I sometimes think about ending it all. Once I did a gram of heroin to try to kill myself. I think I was dead for more than five minutes. My roommate’s girlfriend found me and brought me back to life. I was pissed that she found me. This was not a “call for help” suicide attempt. I knew I wanted to die because I was tired of living this way. The pain of being brought back to life deters me from trying again. So I try to make my life useful now.

I do a lot for the Downtown Eastside, and it makes me feel useful and valuable. The most heroic thing I’ve done is save a 16-year-old girl from being raped by a convicted rapist. I stopped him from hurting her and he got put away for five years in jail. This experience gave me a new start in life. Everyone was proud of me, and I didn’t want to ruin being a public hero.

But I am still in a lot of day-to-day pain. I still can’t accept that I self-medicate with street drugs.
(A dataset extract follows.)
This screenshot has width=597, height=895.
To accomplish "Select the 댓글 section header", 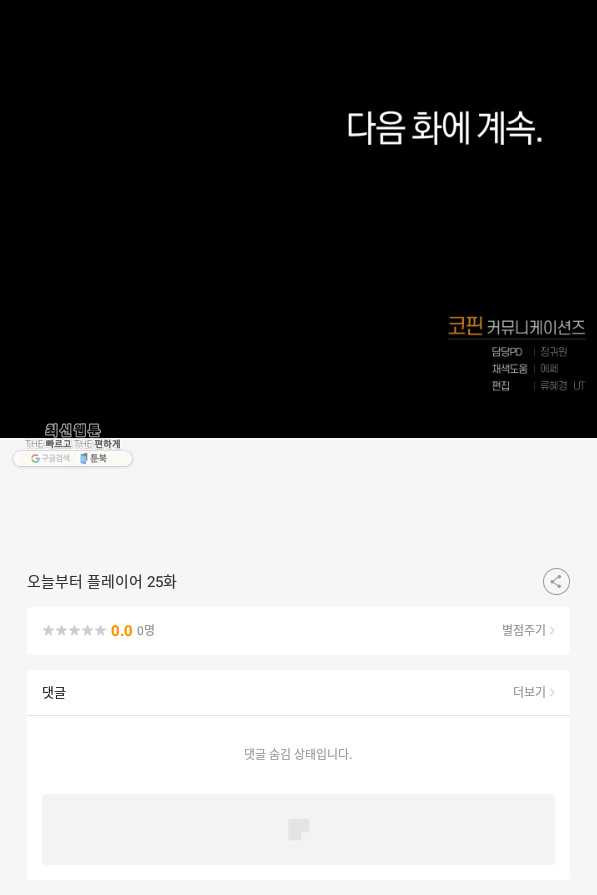I will tap(54, 692).
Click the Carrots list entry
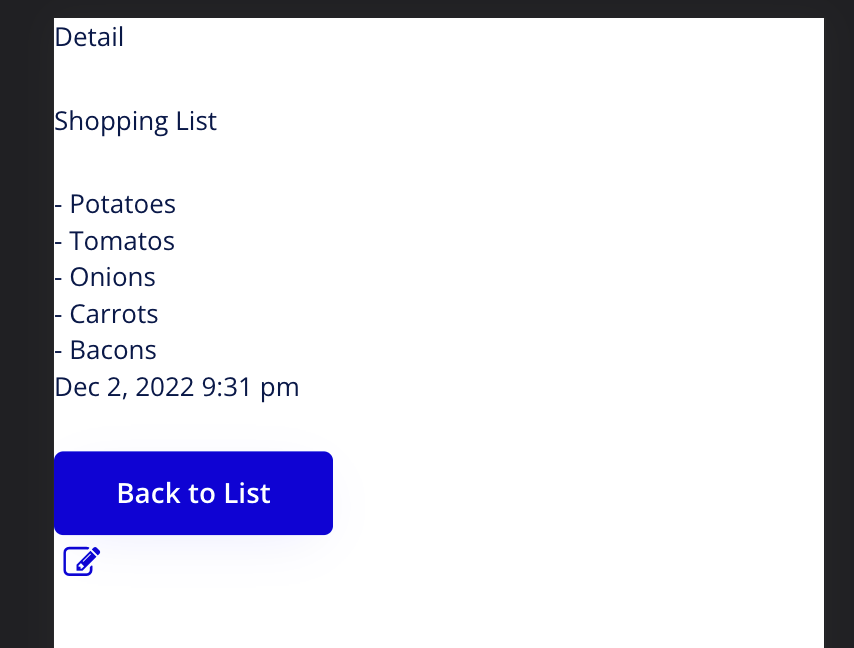 [113, 314]
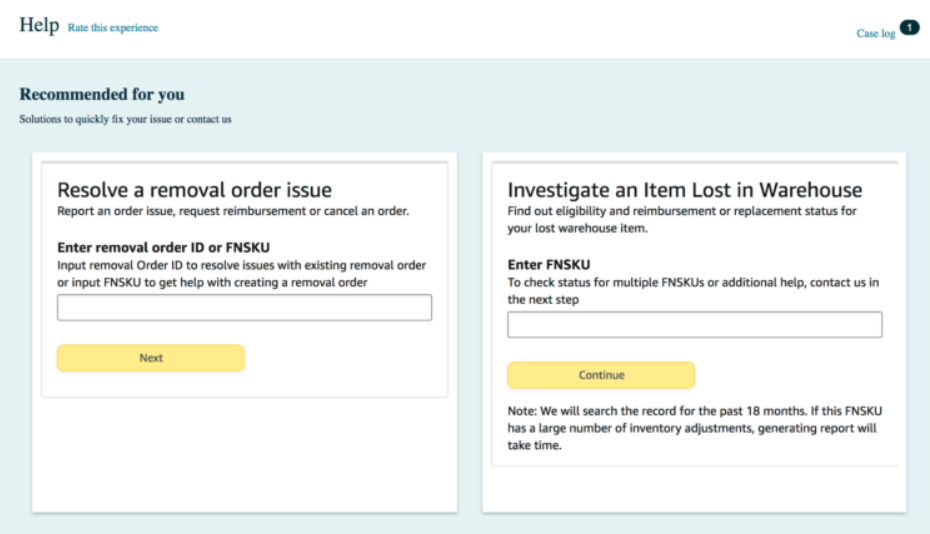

I am an honest drug addict. I don’t steal or rob people. I recycle garbage every day, and bin and sell merchandise that I find or is donated to me on the street to make a meager living. I don’t like the fact that I smoke crack every day but I need it to escape. The day-to-day is so painful and the seizures are unbearable. When I’m high I don’t hurt or worry about my condition.

I was living at Oppenheimer Park even before Tent City started. I’ve been living here for three years already. It was illegal to sleep here before Tent City too. Sometimes the cops or garbagemen would toss my tarp or belongings in the trash and laugh at me. Last year, some rookie cops beat me up because I was in a peaceful protest for affordable BC housing.

This will be my sixth winter in Vancouver. It’s nice to see people come together to fight homelessness. People watch out for each other here in Tent City, and I never get my stuff stolen. People are constantly helping me with my diabetes. They know I have to eat more often and be on a special diet so they give me their empties and I can use that money to buy what I need. But it’s a little tougher to live in a dense camp. You don’t get much privacy from each other. But then again, you can’t expect much privacy when you live in public.

My hope is that we will move to Crab Park (a park just north of Oppenheimer). That’s where all the rich people walk their dogs nowadays. It’s also more strategic because there’s only one way in and one way out. This is war for proper housing.